Breaking Down Breaking 2

In 2019 , Nike made a second attempt to the unthinkable: a sub-2-hour marathon race. They have prevailed in their unique objective, and it was everything with the exception of a disappointment. A couple of years on, how about we do a maths and break down the numbers.

On that morning of Saturday of October twelfth, three distance runners, Eliud Kipchoge, Lelisa Desisa, and Zersenay Tadese, set off into the darkness (in a real sense – they began before sunrise) as they endeavored the outlandish feat: running 26.2 miles in under 2 hours. The legend goes that the courier Philippides ran the separation from the combat zone of Marathon to Athens to declare that the Persians were defeated. After having shouted “we have won,” he at that point collapsed and died from exhaustion, having run the whole distance, yet also have faced the conflict himself. Legend or not, I can unquestionably trust it. World-class runners we see on TV make it look so easy, yet consider the big picture… 26.2 miles. That is 42.2 kilometers, 42200 meters, 105 laps of a running track – it’s insane.

In any case, the distance isn’t the problem. In the marathon race, the current men’s world record is 2:01:39, held by Kipchoge himself and was set in Berlin in 2018. That works out at 4:39 per mile for 26.2 of them. Roger Banister famously ran a sub-4-minute mile in 1954 (almost 65 years preceding Nike’s sub-2-hour long-distance race), which is still today a staggering accomplishment, yet that is only for one mile without help from anyone else. The marathon world record speed might be a little slower (17.5% to be precise); however, here we are discussing 26.2 of them, in succession, without any breaks, as I said previously, insane.

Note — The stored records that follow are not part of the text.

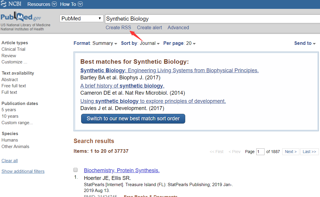Expand the Format Summary dropdown
The image size is (320, 197).
(x=95, y=43)
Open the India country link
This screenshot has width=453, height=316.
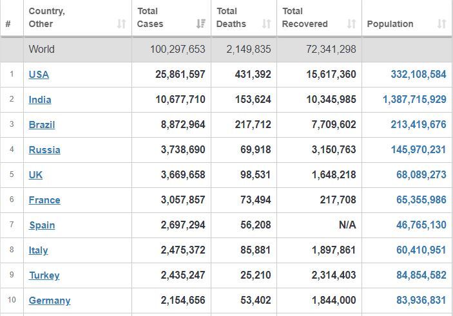(40, 100)
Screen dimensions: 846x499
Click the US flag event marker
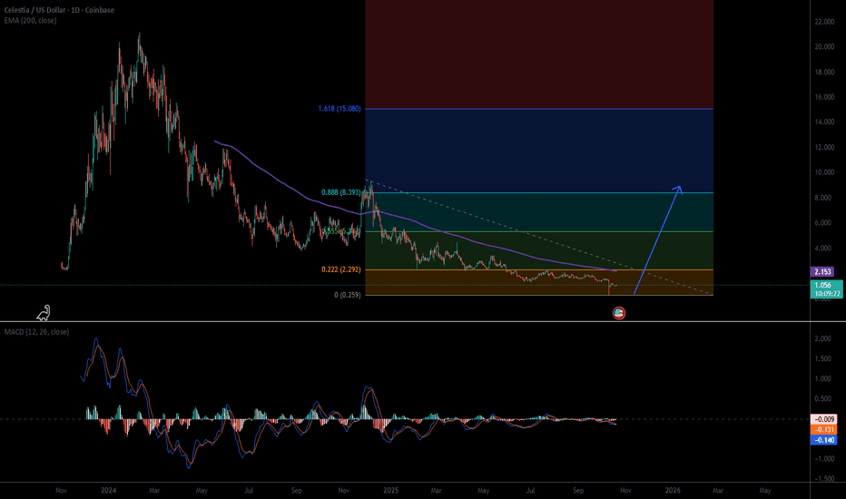coord(619,313)

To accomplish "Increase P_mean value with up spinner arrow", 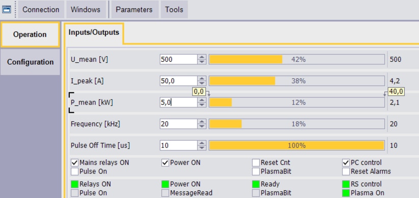I will pyautogui.click(x=202, y=100).

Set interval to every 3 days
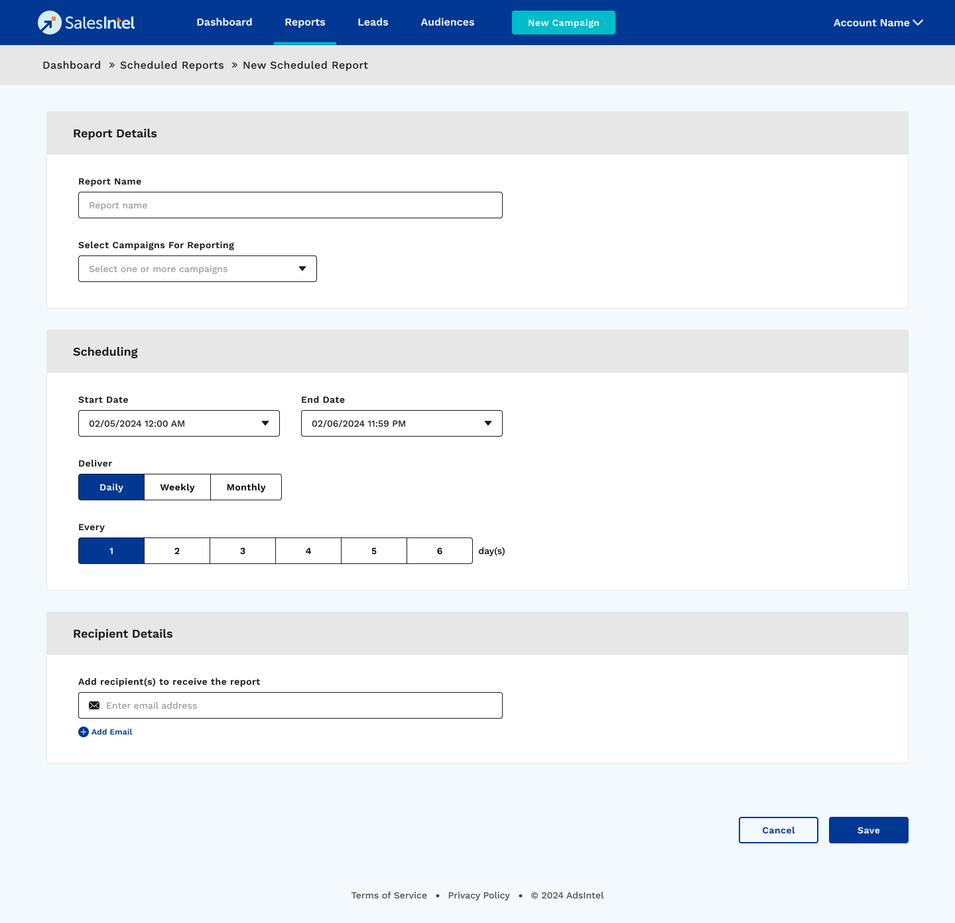click(243, 551)
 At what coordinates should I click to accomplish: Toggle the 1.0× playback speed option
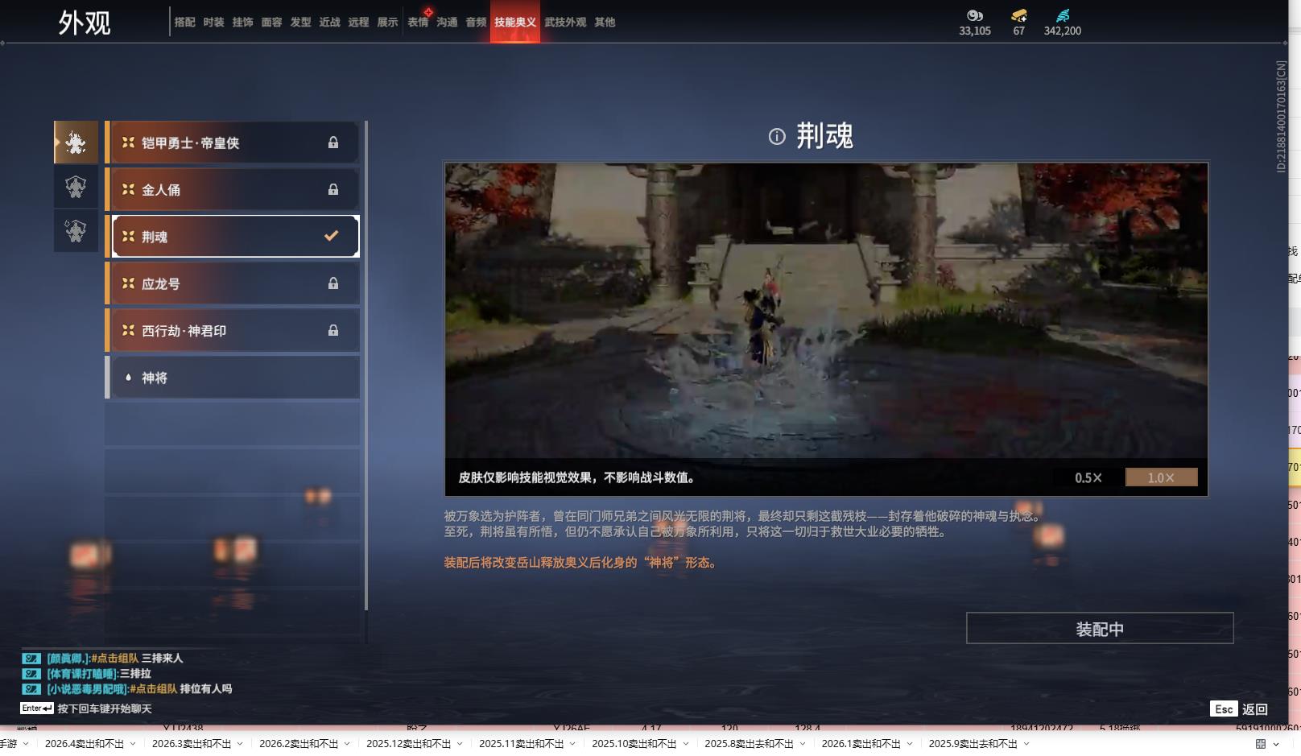point(1160,477)

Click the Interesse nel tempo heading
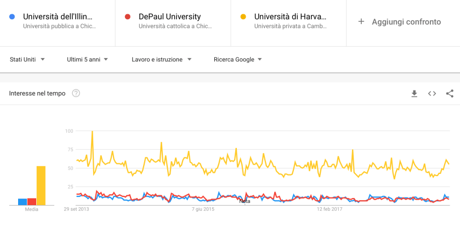click(x=37, y=93)
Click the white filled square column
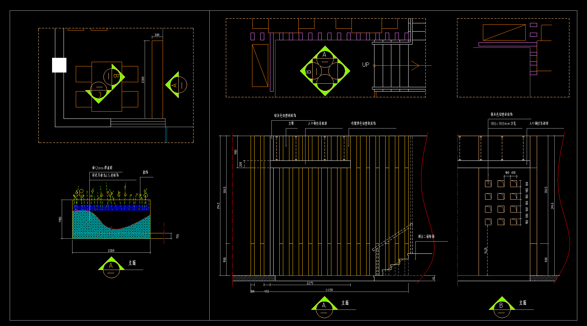This screenshot has height=326, width=587. (x=59, y=65)
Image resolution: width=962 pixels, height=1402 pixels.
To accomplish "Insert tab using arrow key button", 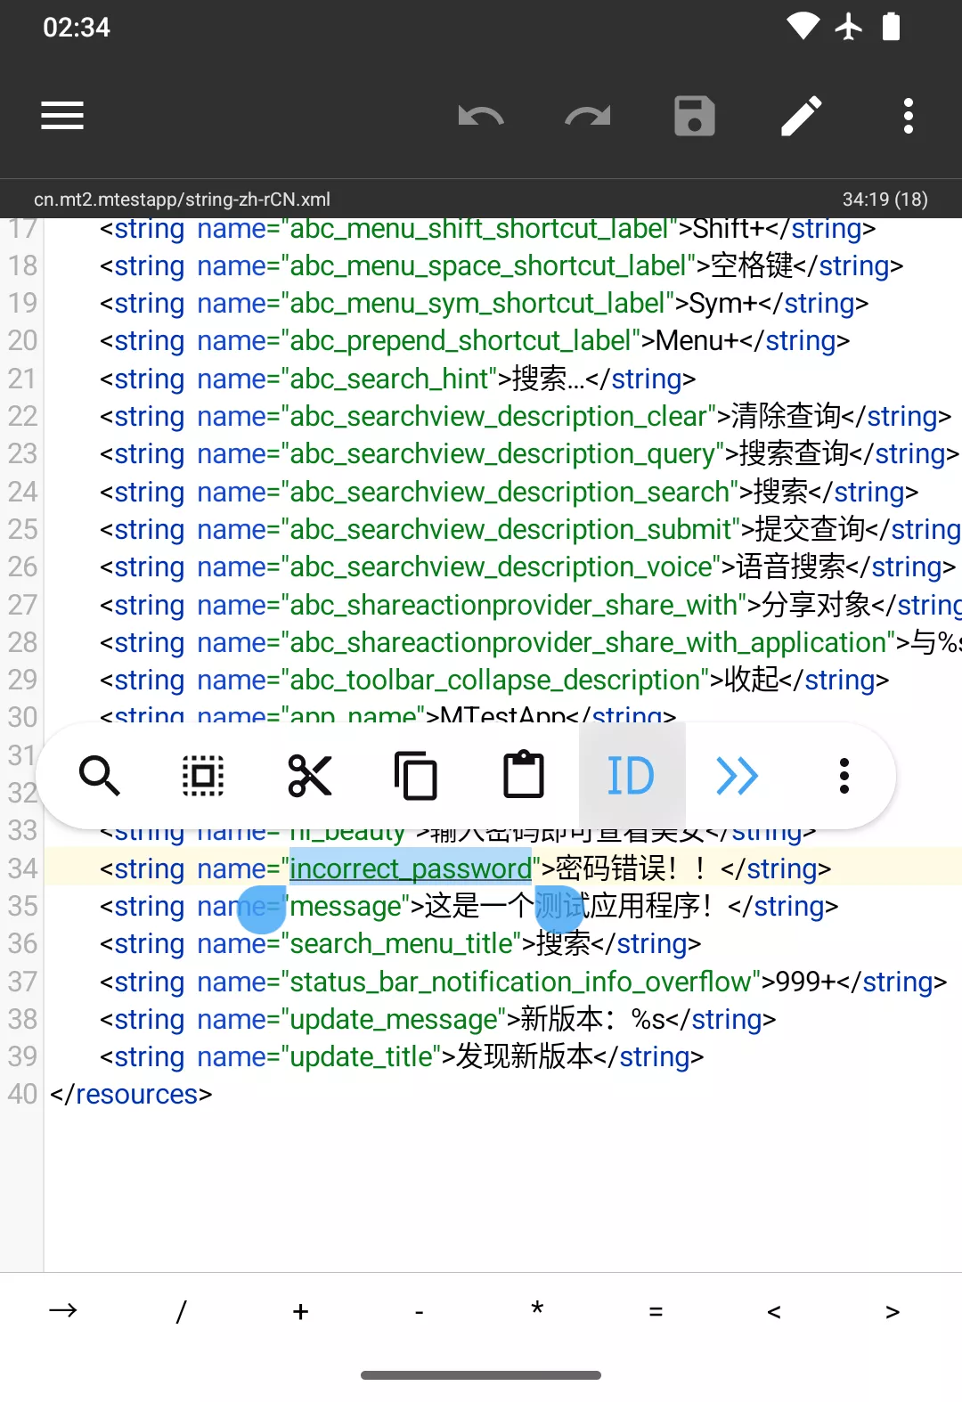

If you don’t know about your imperial measurements (who does nowadays), the world record pace is an average of 2:48 per kilometer or 67 seconds for each 400m/1 lap of a running track. To believe that marathon runners do that for 105 laps straight is stunning. We can proceed and separate it significantly further into 100m sections. One long-distance race is equivalent to 422 sets of 100m, and to break the world record, you would have to run every one of them in 17 seconds. It probably won’t sound too hard; running a 17-second 100m race, you could likely go out and do it at this moment if you are in some physical shape, yet that would be one. Have a go at doing 421 more at a similar speed, in a row, without any break, once more, crazy. Ideally, you get the image at this point.